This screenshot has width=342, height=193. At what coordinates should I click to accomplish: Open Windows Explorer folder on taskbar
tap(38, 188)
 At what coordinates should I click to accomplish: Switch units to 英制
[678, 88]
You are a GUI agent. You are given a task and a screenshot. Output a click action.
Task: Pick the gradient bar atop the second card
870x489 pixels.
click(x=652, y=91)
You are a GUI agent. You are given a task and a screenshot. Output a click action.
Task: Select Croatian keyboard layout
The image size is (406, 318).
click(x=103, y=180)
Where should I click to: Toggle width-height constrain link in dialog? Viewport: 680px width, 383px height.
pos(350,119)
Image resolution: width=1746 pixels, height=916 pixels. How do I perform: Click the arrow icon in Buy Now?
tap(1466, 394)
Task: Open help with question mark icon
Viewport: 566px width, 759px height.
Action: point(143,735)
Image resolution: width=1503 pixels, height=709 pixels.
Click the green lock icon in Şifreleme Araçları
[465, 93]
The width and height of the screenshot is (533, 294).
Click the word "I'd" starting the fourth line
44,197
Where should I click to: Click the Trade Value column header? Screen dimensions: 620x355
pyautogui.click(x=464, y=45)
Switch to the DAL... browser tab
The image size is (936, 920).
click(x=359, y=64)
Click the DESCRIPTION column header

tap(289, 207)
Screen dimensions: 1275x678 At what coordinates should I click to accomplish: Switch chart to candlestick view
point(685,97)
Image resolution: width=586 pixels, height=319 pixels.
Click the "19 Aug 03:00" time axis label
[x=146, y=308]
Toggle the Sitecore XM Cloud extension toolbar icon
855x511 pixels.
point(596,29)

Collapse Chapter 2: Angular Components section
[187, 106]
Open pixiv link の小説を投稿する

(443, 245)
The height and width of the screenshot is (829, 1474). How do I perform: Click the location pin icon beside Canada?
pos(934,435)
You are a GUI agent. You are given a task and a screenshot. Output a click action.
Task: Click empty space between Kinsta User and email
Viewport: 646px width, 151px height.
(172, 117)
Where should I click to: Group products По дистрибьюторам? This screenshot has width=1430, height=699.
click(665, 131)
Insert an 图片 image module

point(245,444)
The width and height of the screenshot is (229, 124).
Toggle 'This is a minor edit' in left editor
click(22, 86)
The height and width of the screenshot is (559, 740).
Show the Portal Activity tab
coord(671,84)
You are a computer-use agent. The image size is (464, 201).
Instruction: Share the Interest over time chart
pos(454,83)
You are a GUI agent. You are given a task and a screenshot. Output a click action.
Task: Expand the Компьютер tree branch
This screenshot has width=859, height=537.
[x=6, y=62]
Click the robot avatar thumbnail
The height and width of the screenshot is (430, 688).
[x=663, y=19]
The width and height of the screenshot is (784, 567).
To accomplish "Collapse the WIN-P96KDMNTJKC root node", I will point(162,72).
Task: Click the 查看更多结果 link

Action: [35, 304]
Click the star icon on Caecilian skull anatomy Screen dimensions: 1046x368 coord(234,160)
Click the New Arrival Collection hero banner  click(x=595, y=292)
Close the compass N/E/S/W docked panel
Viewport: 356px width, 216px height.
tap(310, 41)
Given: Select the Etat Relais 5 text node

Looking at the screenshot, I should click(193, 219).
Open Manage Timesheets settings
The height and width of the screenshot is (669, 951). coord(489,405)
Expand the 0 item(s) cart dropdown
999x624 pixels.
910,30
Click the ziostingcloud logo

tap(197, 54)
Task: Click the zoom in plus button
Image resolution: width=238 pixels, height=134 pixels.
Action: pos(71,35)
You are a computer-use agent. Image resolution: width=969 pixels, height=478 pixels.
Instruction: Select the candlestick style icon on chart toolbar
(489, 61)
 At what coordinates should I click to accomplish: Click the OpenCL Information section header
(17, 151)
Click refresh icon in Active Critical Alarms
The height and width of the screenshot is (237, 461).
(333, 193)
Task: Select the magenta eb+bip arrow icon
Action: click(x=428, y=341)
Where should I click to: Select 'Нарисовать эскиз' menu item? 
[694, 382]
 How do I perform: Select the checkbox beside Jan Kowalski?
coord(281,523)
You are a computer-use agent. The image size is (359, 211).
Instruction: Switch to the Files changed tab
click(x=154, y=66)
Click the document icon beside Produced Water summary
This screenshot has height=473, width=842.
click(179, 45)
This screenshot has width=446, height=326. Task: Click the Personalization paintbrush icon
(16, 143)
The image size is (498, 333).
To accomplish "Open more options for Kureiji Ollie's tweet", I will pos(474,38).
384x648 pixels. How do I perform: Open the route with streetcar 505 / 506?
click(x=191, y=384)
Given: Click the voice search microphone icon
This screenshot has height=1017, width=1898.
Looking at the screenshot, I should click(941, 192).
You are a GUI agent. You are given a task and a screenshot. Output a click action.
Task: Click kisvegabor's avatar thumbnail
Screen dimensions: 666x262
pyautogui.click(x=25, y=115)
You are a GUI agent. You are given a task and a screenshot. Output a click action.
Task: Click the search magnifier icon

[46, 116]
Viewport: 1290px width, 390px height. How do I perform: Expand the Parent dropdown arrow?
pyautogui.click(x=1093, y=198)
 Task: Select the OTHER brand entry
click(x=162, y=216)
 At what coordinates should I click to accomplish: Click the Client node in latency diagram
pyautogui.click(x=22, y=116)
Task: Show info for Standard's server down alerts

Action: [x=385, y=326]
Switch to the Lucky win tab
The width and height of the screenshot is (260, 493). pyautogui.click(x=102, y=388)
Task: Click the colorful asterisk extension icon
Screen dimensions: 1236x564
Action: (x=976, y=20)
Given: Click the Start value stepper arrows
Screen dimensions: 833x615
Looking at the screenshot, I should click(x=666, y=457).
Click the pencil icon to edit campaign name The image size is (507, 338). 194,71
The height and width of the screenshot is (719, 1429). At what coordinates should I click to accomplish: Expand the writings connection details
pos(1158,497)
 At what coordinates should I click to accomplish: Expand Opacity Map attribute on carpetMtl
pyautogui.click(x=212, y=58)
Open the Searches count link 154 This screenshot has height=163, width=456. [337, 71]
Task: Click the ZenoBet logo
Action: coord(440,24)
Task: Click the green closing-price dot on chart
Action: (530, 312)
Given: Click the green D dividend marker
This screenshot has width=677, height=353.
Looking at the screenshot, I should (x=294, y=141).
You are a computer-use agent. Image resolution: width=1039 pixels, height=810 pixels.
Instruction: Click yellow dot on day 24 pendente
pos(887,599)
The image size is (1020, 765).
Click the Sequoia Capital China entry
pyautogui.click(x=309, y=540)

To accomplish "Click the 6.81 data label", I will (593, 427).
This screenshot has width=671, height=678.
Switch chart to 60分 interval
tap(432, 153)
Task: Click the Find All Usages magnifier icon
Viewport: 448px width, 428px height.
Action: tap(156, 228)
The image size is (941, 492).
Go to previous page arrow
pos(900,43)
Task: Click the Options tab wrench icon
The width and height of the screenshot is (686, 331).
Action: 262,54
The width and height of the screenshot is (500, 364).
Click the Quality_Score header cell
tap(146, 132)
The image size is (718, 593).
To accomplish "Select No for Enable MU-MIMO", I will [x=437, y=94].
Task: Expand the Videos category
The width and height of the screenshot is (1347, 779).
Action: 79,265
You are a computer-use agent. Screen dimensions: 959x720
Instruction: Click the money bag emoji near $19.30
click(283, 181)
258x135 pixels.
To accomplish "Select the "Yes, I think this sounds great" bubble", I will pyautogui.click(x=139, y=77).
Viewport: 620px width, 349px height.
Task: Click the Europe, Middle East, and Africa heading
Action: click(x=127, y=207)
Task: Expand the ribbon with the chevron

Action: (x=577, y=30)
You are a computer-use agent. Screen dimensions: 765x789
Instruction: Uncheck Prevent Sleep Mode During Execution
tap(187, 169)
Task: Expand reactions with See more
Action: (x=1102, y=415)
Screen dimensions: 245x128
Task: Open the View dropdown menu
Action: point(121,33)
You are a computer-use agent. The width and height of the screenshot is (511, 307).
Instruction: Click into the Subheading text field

WHAT YOU HAVE TO DO => Copy the entries exactly as they appear, from the line containing "Image resolution: width=1503" to the line containing "point(245,444)", including both of those lines.

PROBLEM SOLUTION =>
Image resolution: width=1503 pixels, height=709 pixels.
Click the green lock icon in Şifreleme Araçları
[465, 93]
The width and height of the screenshot is (533, 294).
Click the word "I'd" starting the fourth line
44,197
Where should I click to: Click the Trade Value column header? Screen dimensions: 620x355
pyautogui.click(x=464, y=45)
Switch to the DAL... browser tab
The image size is (936, 920).
click(x=359, y=64)
Click the DESCRIPTION column header

tap(289, 207)
Screen dimensions: 1275x678 At what coordinates should I click to accomplish: Switch chart to candlestick view
point(685,97)
Image resolution: width=586 pixels, height=319 pixels.
Click the "19 Aug 03:00" time axis label
[x=146, y=308]
Toggle the Sitecore XM Cloud extension toolbar icon
855x511 pixels.
point(596,29)

Collapse Chapter 2: Angular Components section
[187, 106]
Open pixiv link の小説を投稿する

(443, 245)
The height and width of the screenshot is (829, 1474). How do I perform: Click the location pin icon beside Canada?
pos(934,435)
You are a GUI agent. You are given a task and a screenshot. Output a click action.
Task: Click empty space between Kinsta User and email
Viewport: 646px width, 151px height.
(172, 117)
Where should I click to: Group products По дистрибьюторам? This screenshot has width=1430, height=699.
click(665, 131)
Insert an 图片 image module

point(245,444)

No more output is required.